Problems to solve:
A. Answer these from the CHMP5 text, each on its own line marked (i), (ii) and (iii):
(i) Which two cell populations had Chmp5 deleted?
(ii) Which protein had reduced levels after Chmp5 deletion, and what kind of enzyme is it?
(iii) Of which complex is CHMP5 a component?
B. Reproduce the part of the CHMP5 text starting with "Lysosomal storage diseases" and going on through "health in mice.".

Source document:
Lysosomal storage diseases and other endolysosomal pathway disorders frequently cause debilitating musculoskeletal complications, including bone deformity, joint stiffness, and muscle atrophy. Yet the cellular mechanisms linking endolysosomal dysfunction to skeletal pathology have remained poorly understood. This study identifies CHMP5, a component of the ESCRT-III membrane-remodeling complex, as a critical regulator of bone formation and skeletal cell health in mice.

Using conditional knockout strategies, researchers deleted Chmp5 specifically in Ctsk-expressing periskeletal progenitors and Dmp1-expressing osteocytes/mature osteoblasts. Both models developed progressive, age-dependent bone overgrowth, cortical bone expansion, joint stiffness, reduced bone quality (lower stiffness and fracture stress despite greater mass), skeletal muscle atrophy, and impaired motor function. Lineage-tracing experiments confirmed that Ctsk+ progenitors are the primary cell population expanding into aberrant periskeletal bone in knockout animals.

Mechanistically, Chmp5 deletion caused endolysosomal dysfunction characterized by reduced VPS4A protein levels — an ATPase essential for ESCRT-III disassembly and MVB formation. Conversely, CHMP5 overexpression was sufficient to restore VPS4A levels, establishing a direct regulatory link. Endolysosomal dysfunction subsequently disrupted mitochondrial morphology and function, elevated mitochondrial reactive oxygen species (mitoROS), and triggered canonical markers of cellular senescence: increased p21, p16, SA-β-galactosidase activity, and a senescence-associated secretory phenotype (SASP). Both cell-autonomous differentiation defects and paracrine SASP signals from senescent skeletal cells contributed to the aberrant osteogenic activity observed in vitro and in vivo.

Material supplied:
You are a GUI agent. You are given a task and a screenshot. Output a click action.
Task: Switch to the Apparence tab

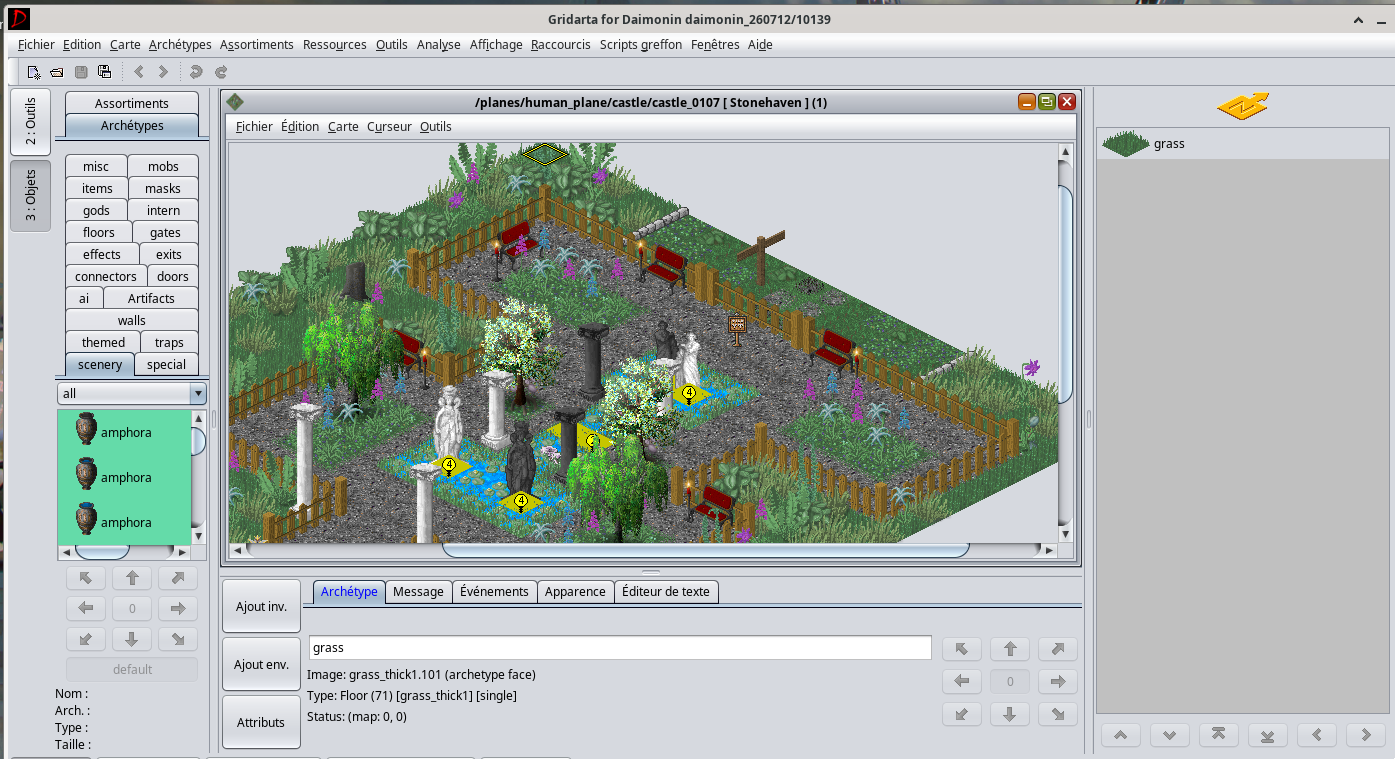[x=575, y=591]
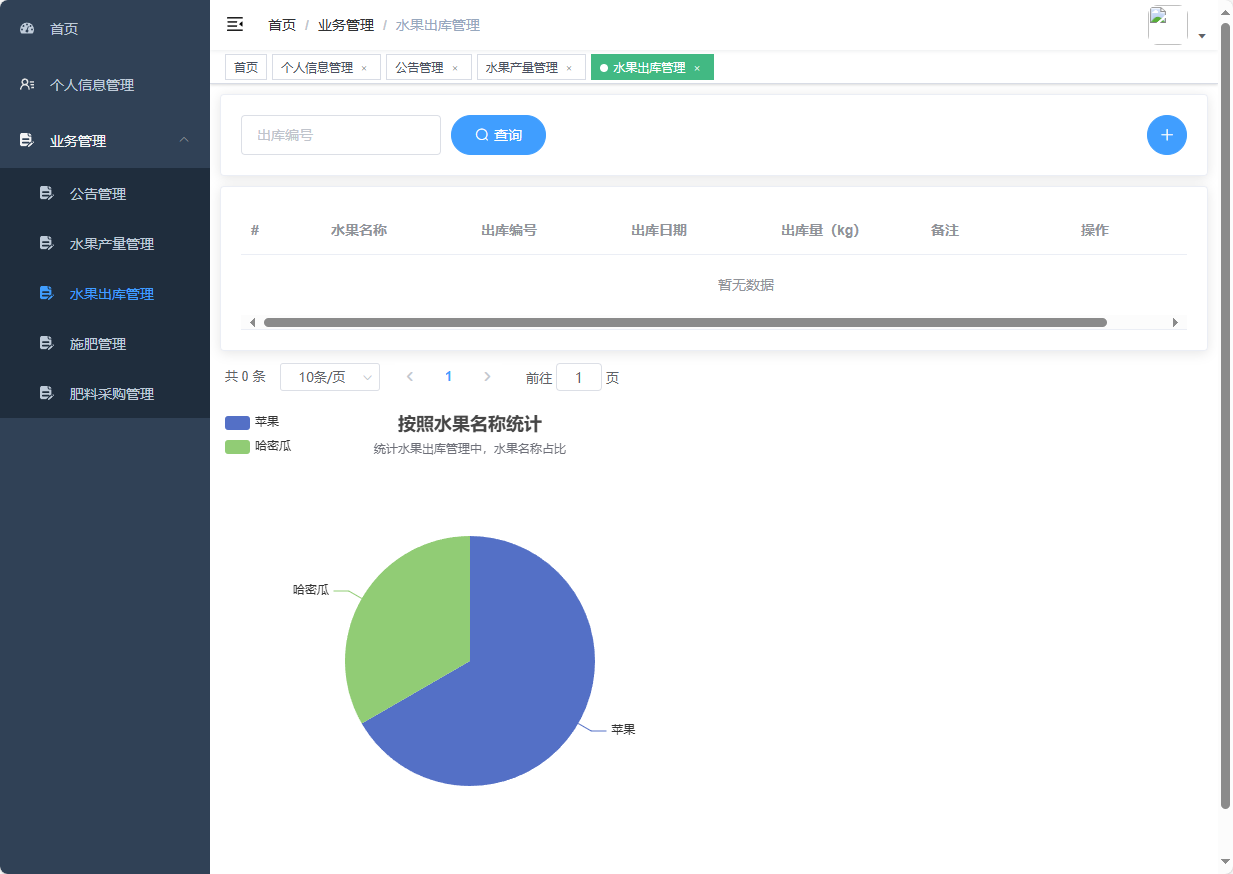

---

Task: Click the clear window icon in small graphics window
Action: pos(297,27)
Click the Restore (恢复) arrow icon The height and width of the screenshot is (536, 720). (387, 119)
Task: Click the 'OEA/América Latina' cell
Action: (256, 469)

Answer section:
A.
(i) Ctsk-expressing periskeletal progenitors and Dmp1-expressing osteocytes/mature osteoblasts
(ii) VPS4A, an ATPase
(iii) The ESCRT-III membrane-remodeling complex

B.
Lysosomal storage diseases and other endolysosomal pathway disorders frequently cause debilitating musculoskeletal complications, including bone deformity, joint stiffness, and muscle atrophy. Yet the cellular mechanisms linking endolysosomal dysfunction to skeletal pathology have remained poorly understood. This study identifies CHMP5, a component of the ESCRT-III membrane-remodeling complex, as a critical regulator of bone formation and skeletal cell health in mice.